Problem:
Going through the data below, copy out each line where the word "screenshot" shows up.

Given information:
▶

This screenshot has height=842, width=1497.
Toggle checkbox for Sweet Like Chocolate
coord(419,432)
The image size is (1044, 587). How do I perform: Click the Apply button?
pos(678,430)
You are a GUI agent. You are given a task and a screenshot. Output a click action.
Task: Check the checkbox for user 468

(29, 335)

◀
▶

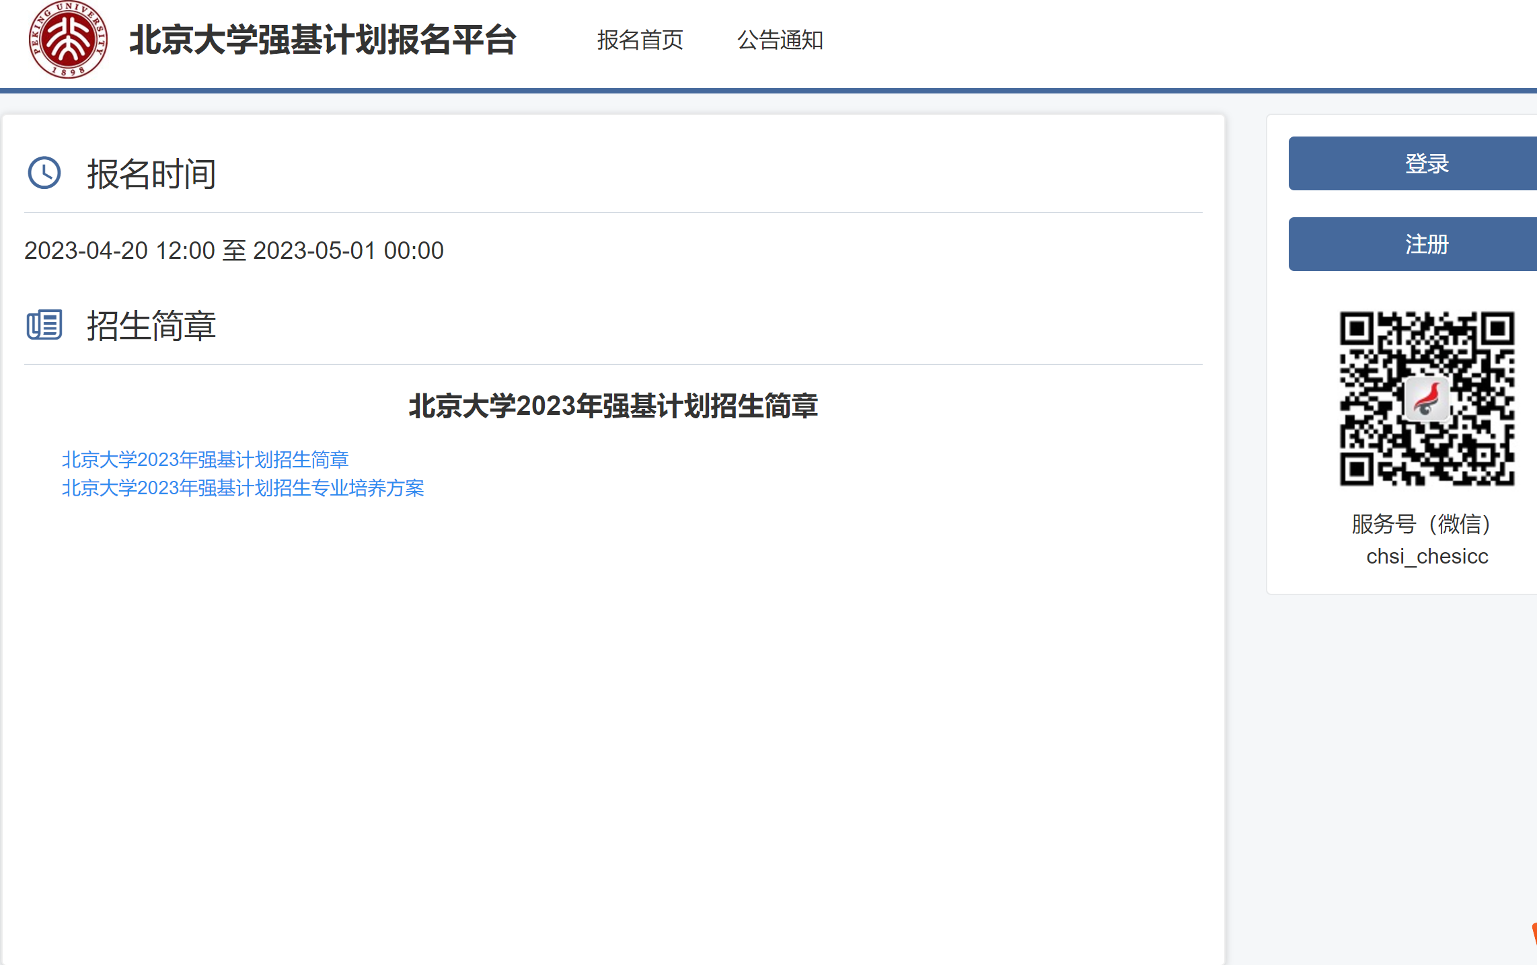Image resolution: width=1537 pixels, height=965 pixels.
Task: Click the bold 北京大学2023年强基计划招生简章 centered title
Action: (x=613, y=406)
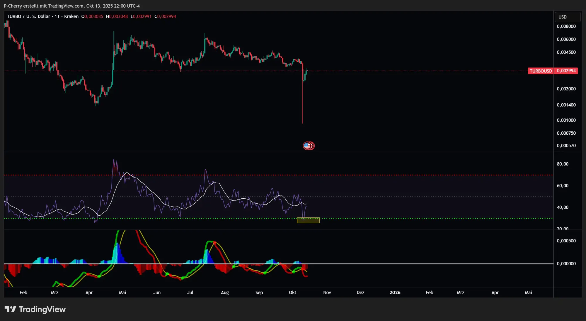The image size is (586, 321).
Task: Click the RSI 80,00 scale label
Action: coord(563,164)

◀
▶

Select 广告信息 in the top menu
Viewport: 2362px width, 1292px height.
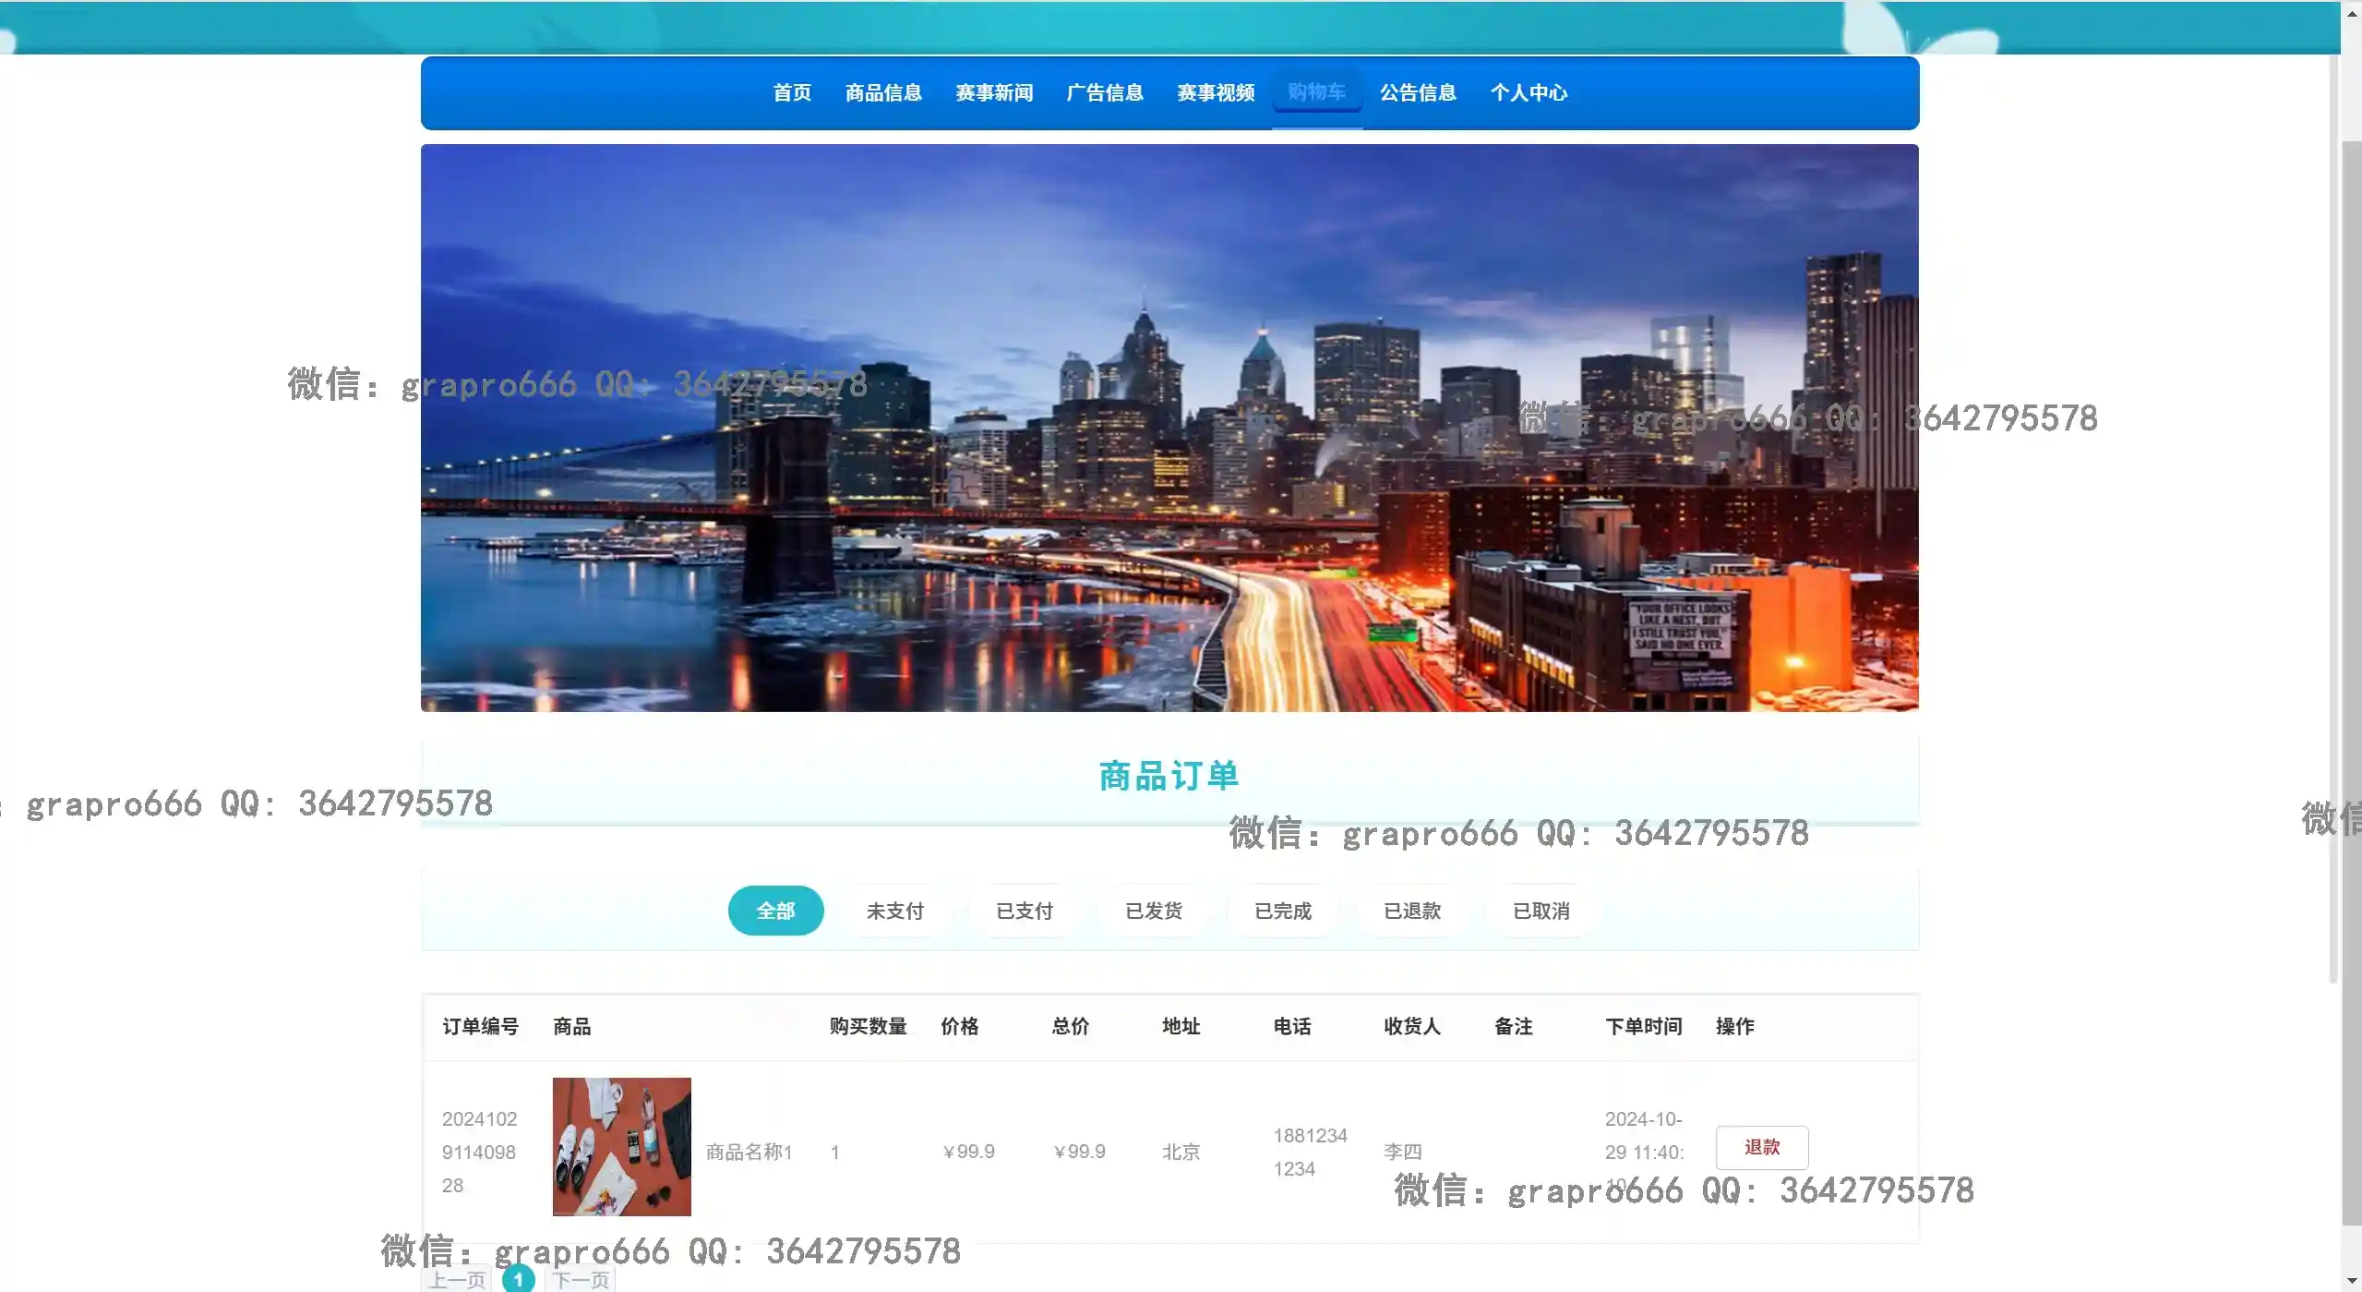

◀

Answer to this exercise:
This screenshot has height=842, width=1497.
You are a GUI agent. You are given a task and a screenshot. Output a click action.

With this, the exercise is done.